岸辺のアルバム2

1977年のリアルタイム放送を私は見ていません。なぜなら私の住む県ではTBSが流れないからです。でもあの最終回「アルバムを持ち出さなきゃ!」というシーンは何度となく見たことがあります。たぶん「思い出のドラマ」のような番組で見たのでしょう。

この古いテレビドラマは今の世の中、便利なことにYouTubeに全編あるので、見ることができています(長いドラマの途中まで見た。「愛の不時着」待ってろよ!)。

1977年(昭和52年)の制作ですからもう43年前!のドラマです。打っていて私もびっくりしました。もう遠い昔の日本が舞台で、風景は昔のものなのに、お話はそれほど古くありません。それにもビックリしました。貞淑な妻が家庭のある男性と不倫し、優等生の外人大好き女子大生の姉はその外人から性被害に遭いと、あの43年前のお茶の間に、こんなドラマを出して大丈夫だったんかい!?というくらい過激です。

#ああ、この路線から金妻に継承されるのねと思った。

家族の世話だけのために生きている妻と、そんな母を軽蔑する女子大生の姉と言うのは、今日でも生きている構図。この軸は43年経った今もそう変わりません。確かに外に働きに出る妻たちは多くなりましたが、それは「フヨウノハンイナイ」という、ひとりでは生きていけない収入のもの。月額8万円程度の、税金や社会保険料を払わないで済む社会システムの中のものです。
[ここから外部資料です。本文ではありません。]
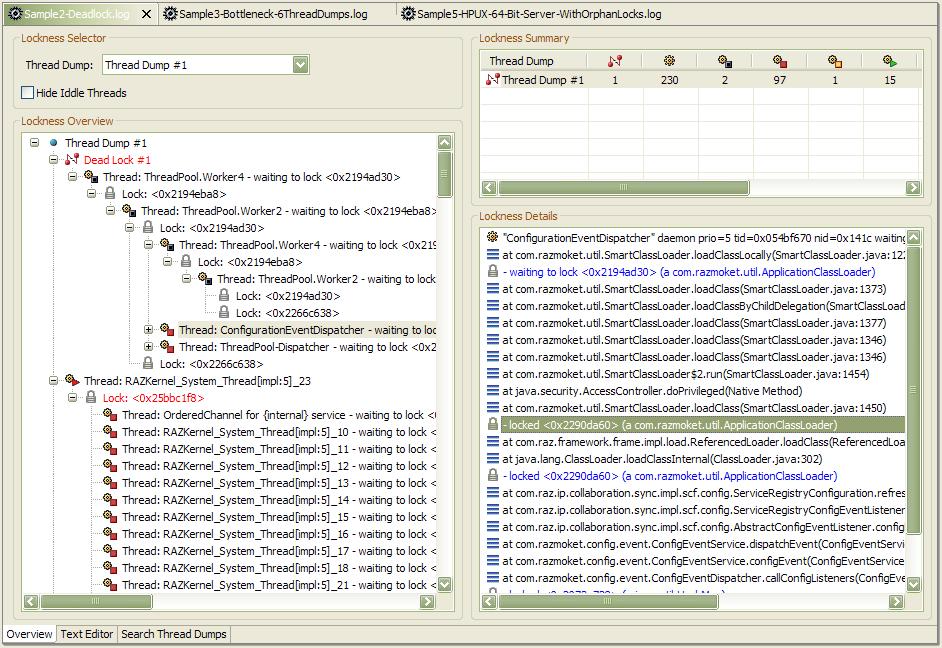942x648 pixels.
Task: Click right arrow of Lockness Summary horizontal scrollbar
Action: click(913, 187)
いつも夫や子どもの食事や洗濯物の世話だけなんてつまらないじゃない。ちょっと他の男性とおしゃべりするくらい、いいじゃないのという自己欺瞞からズブズブと深みにはまっていく妻(母)。それを知ってもリベラルな姉は「男の人と会うくらいの権利はお母さんにだってあるわよ」と言います。一番健気なのは、家庭を壊すまいと、不倫に走る母を必死で止めようとする高校三年生の息子です。

ね?これ43年前のドラマですよ。妻の不倫相手は誠実実直そうな家庭持ちのイケメン(竹脇無我はまり役)。信じられないのは妻の年齢設定が39歳だということ。どう見ても八千草薫扮する妻は50代の落ち着きがある。それを言ったら大学に毎日高価そうなスーツやワンピースをとっかえひっかえ通う姉が19歳というのも、どう見てもこの子たち大学生だろうという、息子やその友だちは高校生というのも、今の同年代の子たちと比べてずいぶんと大人びています。

今の年齢は昔の7がけ(今20歳ならば×0.7で昔の14歳)というのはホントだなと思いました。。

まだ全部を見ていないのですが、最終的には「家は多摩川の堤防が決壊して流されてしまったけれど、家族はまたやり直そう」ということで終わるのでしょう。

知人が多摩川の川べりにマンションを買い、お招き下さったので見に行きましたが、本当に川べりのマンションの真ん前は土手で、その向こうには川が流れていました。多摩川が特徴的なのは、その河川敷がとても広くて、サッカー場や野球場やゴルフ練習場に使われていたりするところです。

川にはいくつもの橋がかけられ、窓からは行きかう電車が見え、それはまるで「岸辺のアルバム」のプロローグシーンのようです。ジャニス・イアンが歌う主題歌「Will you dance?」はとてもヒットした曲でした。

Will you dance, will you dance?
take a chance on romance
and a big surprise?
Will you dance, will you dance?
Take a chance on romance
and a big surprise?

dance chance romanceという、韻を踏んだ音がとても印象深く、あの頃を生きた人たちは、この曲を聞くと「岸辺のアルバム」を即連想するようです。見たことのない私でさえ。
そう言えばジャニス・イアンの曲のことを今年ここで書いたんだっけ。

この頃はまだコロナウィルスが本格化しておらず、どこかの国のお話しのように書いてますね。まさかこんな世界になると思ってもみませんでした。梅雨の雨が終わっても、台風の時期になり、また豪雨なるのでしょう。今年の多摩川はどうなるのか。知人の家の窓から見た多摩川が河川敷を覆い、「岸辺のアルバム」のようなことにならないよう、祈るばかりです。